▸ **Aim of the task**
Once the line containing "This screenshot has width=1800, height=1360." is found in the data below, output that line and every line after it through the last, unchanged and with nothing else.

▸ **Stored records**

····················

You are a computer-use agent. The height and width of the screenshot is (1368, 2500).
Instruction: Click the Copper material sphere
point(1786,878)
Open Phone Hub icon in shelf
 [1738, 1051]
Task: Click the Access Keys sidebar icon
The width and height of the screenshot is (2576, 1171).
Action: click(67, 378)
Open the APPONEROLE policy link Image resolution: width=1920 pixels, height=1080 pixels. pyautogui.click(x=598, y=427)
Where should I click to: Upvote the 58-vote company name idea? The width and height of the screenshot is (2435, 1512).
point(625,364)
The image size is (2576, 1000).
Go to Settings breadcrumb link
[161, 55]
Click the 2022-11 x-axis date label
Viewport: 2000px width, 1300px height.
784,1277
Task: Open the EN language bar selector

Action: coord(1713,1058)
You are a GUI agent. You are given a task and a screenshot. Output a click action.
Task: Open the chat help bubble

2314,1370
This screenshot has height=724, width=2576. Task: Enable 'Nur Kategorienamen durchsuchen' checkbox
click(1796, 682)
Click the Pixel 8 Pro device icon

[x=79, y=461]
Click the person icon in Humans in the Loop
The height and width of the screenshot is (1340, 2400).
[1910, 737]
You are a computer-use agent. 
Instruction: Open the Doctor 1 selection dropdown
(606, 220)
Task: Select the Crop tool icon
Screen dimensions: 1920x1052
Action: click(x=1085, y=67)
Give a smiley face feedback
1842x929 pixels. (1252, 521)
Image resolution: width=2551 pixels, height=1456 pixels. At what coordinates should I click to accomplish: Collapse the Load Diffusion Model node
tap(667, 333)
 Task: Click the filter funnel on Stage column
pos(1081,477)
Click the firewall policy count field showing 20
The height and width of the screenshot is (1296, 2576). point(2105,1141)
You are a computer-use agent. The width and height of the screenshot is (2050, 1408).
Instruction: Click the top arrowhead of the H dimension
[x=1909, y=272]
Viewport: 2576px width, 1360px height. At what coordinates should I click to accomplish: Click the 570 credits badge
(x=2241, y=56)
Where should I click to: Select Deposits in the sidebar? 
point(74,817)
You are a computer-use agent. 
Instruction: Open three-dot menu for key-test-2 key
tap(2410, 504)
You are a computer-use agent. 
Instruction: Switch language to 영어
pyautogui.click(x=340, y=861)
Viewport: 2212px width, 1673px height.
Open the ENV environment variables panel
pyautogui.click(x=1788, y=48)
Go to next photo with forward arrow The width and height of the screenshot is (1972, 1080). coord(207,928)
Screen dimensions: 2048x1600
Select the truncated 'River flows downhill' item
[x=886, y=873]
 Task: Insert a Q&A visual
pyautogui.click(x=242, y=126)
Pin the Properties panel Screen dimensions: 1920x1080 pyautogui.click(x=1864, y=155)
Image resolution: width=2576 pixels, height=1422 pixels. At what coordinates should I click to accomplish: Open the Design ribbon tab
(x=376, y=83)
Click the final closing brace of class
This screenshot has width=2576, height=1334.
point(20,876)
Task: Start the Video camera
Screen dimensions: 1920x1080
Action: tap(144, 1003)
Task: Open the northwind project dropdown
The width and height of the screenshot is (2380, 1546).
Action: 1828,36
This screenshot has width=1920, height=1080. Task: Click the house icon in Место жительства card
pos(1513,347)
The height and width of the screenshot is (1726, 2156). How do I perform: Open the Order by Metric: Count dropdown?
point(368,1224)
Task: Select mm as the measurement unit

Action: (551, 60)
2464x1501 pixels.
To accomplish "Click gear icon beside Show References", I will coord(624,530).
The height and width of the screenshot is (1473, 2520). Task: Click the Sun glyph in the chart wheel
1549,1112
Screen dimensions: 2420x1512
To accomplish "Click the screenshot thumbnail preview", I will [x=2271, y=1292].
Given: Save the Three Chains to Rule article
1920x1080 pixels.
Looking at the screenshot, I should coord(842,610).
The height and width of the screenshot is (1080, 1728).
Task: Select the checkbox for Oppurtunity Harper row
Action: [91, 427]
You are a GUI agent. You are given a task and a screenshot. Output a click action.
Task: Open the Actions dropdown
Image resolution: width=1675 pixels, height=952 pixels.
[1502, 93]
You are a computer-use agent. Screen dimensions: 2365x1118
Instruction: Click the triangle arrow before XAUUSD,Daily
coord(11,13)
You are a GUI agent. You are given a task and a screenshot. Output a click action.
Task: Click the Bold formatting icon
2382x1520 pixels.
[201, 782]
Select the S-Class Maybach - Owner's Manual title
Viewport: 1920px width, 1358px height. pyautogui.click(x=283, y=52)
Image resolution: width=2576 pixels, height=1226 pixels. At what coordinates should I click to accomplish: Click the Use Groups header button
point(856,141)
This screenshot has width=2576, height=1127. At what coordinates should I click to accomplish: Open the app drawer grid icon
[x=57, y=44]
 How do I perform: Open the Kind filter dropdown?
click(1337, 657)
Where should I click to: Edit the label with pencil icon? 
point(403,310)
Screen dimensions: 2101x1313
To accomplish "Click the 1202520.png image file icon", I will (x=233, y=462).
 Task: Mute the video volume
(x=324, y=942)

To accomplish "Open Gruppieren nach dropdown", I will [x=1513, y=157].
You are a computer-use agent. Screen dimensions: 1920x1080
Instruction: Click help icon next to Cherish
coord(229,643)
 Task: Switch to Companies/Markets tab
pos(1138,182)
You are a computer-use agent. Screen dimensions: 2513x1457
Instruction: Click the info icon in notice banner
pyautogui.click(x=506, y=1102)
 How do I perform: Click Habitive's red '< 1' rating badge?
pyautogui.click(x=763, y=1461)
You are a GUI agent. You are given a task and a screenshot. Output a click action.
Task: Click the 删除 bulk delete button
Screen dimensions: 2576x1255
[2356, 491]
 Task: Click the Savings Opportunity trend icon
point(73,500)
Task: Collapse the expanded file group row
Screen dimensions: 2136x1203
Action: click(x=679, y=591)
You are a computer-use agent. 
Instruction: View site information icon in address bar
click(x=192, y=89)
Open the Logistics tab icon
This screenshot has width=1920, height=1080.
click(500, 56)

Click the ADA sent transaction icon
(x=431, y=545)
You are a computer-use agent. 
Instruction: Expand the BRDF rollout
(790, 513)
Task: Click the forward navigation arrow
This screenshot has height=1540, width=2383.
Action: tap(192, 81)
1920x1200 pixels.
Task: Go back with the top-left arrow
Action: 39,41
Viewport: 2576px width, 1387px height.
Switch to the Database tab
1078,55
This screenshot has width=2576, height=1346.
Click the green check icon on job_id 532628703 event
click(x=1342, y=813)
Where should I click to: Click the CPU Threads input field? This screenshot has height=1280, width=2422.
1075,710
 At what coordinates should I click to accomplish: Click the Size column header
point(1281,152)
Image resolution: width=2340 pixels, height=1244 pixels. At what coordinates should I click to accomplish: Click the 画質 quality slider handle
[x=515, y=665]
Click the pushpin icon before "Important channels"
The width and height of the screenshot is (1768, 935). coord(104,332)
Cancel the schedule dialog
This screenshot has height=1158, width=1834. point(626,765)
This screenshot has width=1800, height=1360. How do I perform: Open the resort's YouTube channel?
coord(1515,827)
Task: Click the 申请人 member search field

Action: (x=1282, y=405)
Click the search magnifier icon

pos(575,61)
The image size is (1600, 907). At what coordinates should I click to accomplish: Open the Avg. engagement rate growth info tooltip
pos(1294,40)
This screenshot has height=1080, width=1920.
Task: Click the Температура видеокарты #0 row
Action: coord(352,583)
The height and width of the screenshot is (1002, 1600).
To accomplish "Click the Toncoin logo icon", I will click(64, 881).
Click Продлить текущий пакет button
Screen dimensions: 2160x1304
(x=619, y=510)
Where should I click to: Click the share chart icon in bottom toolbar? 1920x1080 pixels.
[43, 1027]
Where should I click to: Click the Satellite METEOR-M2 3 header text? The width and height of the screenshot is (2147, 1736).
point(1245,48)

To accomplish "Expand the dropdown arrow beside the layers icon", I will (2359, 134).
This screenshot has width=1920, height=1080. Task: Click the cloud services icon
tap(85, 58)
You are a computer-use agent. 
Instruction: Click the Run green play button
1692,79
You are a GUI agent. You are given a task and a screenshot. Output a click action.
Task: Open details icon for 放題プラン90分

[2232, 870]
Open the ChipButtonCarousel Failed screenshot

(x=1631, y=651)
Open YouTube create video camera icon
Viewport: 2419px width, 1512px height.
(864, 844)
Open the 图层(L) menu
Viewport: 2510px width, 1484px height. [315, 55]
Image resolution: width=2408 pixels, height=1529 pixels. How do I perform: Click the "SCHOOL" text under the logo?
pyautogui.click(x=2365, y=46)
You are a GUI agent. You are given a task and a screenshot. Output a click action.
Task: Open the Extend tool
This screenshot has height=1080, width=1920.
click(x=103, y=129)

····················

▸ **Solution**
This screenshot has width=1800, height=1360. How do I perform: Open the resort's YouTube channel?
coord(1515,827)
Task: Click the 申请人 member search field

Action: (x=1282, y=405)
Click the search magnifier icon

pos(575,61)
The image size is (1600, 907). At what coordinates should I click to accomplish: Open the Avg. engagement rate growth info tooltip
pos(1294,40)
This screenshot has height=1080, width=1920.
Task: Click the Температура видеокарты #0 row
Action: coord(352,583)
The height and width of the screenshot is (1002, 1600).
To accomplish "Click the Toncoin logo icon", I will click(64, 881).
Click Продлить текущий пакет button
Screen dimensions: 2160x1304
(x=619, y=510)
Where should I click to: Click the share chart icon in bottom toolbar? 1920x1080 pixels.
[43, 1027]
Where should I click to: Click the Satellite METEOR-M2 3 header text? The width and height of the screenshot is (2147, 1736).
point(1245,48)

To accomplish "Expand the dropdown arrow beside the layers icon", I will (2359, 134).
This screenshot has width=1920, height=1080. Task: Click the cloud services icon
tap(85, 58)
You are a computer-use agent. 
Instruction: Click the Run green play button
1692,79
You are a GUI agent. You are given a task and a screenshot. Output a click action.
Task: Open details icon for 放題プラン90分

[2232, 870]
Open the ChipButtonCarousel Failed screenshot

(x=1631, y=651)
Open YouTube create video camera icon
Viewport: 2419px width, 1512px height.
(864, 844)
Open the 图层(L) menu
Viewport: 2510px width, 1484px height. [315, 55]
Image resolution: width=2408 pixels, height=1529 pixels. How do I perform: Click the "SCHOOL" text under the logo?
pyautogui.click(x=2365, y=46)
You are a GUI agent. You are given a task and a screenshot. Output a click action.
Task: Open the Extend tool
This screenshot has height=1080, width=1920.
click(x=103, y=129)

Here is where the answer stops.